# R Hackathon 1/Trait Evolution SG

From Phyloinformatics

Revision as of 16:37, 24 January 2008 by Lukeh@uidaho.edu (talk)

- Participants: Harmon, Hipp, Hunt

## Targets.

- Compare various implementations of the same methods (ape, geiger, OUCH, Mesquite)
- Improve functionality of character fitting in r
- Identify gaps in current implementation

## Accomplishments.

- Evaluated the results of continuous character analyses in different packages
- Packages are mostly consistent
- Discrepancies come from two sources:
- Different approaches (e.g. marginal versus joint likelihood)
- Difficulties in finding the ML solution

- For continuous characters:
- geiger and OUCH tend to return the same parameter estimates
- But they return different likelihoods

- For discrete characters
- geiger and mesquite are consistent, returning the same parameter estimates and likelihoods
- geiger and ape are different
- ape is reporting the joint likelihoods for ancestral states. This uses the single set of ancestral states that together result in the highest likelihood on the whole tree.
- mesquite and geiger use marginal likelihoods for ancestral states.
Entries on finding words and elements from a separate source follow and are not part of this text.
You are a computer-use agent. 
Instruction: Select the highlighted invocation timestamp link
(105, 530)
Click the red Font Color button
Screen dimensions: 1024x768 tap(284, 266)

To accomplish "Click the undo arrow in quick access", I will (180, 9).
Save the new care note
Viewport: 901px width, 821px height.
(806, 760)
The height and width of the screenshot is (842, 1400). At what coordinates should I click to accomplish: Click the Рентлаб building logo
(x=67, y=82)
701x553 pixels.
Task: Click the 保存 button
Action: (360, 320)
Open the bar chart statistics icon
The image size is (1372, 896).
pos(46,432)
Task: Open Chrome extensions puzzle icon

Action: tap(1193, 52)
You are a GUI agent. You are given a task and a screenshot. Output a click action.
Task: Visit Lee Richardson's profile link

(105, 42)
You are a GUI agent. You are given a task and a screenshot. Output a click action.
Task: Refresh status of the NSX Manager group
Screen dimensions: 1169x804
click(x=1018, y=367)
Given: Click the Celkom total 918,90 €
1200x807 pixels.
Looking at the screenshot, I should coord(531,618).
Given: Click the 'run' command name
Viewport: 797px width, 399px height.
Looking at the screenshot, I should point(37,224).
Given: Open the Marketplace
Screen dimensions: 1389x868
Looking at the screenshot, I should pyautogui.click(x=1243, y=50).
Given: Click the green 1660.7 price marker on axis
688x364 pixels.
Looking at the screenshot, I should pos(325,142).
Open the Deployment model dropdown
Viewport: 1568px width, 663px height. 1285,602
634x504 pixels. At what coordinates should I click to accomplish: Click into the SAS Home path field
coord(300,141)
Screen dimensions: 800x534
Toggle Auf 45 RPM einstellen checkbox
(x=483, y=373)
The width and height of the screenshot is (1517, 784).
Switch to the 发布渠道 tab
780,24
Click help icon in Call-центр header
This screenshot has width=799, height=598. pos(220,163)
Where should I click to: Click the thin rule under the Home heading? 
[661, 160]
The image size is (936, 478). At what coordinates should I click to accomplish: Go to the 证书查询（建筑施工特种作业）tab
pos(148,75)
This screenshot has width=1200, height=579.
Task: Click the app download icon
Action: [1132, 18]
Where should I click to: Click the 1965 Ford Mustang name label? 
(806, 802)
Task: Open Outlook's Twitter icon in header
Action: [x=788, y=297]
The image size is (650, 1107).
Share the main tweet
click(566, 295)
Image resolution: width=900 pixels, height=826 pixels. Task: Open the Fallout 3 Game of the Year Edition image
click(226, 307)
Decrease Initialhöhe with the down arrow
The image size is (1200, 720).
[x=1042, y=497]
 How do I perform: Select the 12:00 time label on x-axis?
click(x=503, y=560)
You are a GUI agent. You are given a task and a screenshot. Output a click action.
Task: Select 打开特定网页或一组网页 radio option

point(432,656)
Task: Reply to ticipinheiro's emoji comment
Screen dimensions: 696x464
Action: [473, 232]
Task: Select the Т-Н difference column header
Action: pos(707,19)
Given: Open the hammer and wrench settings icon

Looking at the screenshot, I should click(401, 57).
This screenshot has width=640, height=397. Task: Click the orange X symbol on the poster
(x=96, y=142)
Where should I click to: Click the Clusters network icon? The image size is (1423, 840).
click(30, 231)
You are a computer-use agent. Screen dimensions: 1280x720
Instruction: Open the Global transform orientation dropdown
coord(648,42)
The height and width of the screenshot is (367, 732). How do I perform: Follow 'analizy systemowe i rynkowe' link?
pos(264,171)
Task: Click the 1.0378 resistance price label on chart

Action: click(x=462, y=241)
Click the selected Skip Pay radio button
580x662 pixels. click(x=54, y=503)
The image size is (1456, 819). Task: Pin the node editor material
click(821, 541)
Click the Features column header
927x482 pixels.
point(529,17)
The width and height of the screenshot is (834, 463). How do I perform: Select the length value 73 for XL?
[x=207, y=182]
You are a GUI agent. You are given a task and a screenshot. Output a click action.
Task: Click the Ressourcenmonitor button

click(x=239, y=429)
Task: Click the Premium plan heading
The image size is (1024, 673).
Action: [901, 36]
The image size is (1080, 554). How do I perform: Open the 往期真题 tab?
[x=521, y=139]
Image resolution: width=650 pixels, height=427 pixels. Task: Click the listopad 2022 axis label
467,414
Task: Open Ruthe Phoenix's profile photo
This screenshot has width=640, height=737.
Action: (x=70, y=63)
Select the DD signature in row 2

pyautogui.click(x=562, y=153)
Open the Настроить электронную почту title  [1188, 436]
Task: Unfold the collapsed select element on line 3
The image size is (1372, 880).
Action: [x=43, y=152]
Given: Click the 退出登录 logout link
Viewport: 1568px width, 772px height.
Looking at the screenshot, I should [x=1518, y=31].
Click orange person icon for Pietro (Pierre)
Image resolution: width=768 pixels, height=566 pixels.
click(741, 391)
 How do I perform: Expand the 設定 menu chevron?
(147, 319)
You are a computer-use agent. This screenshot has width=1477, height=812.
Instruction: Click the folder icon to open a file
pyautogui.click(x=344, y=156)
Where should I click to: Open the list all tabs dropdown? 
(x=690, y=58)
This represents the likelihood averaged over all possible ancestral character state values.
- This also means that you get different ancestral state reconstructions from ape and mesquite

- Improved functionality
- geiger was modified to give more reliable results by a more thorough search of the likelihood surface (fitContinuous)
- geiger can deal with a more general set of discrete character models (fitDiscrete)
- geiger's tree transformations now work for nonultrametric trees

- Identify gaps in current implementation
- The main gap, from an end-user perspective, is obtaining estimates of ancestral character states in r
- ape does this, but only for joint likelihoods, and the function sometimes has trouble finding the ML solution
- There is no way to get marginal ancestral character states for discrete characters in r other than interfacing with Mesquite

## To do

- Implement "white noise" model in geiger's fitContinuous
- Investigate statistical properties of these methods
- Which models can we tell apart?
- How much data is needed?
- Are parameter estimates biased?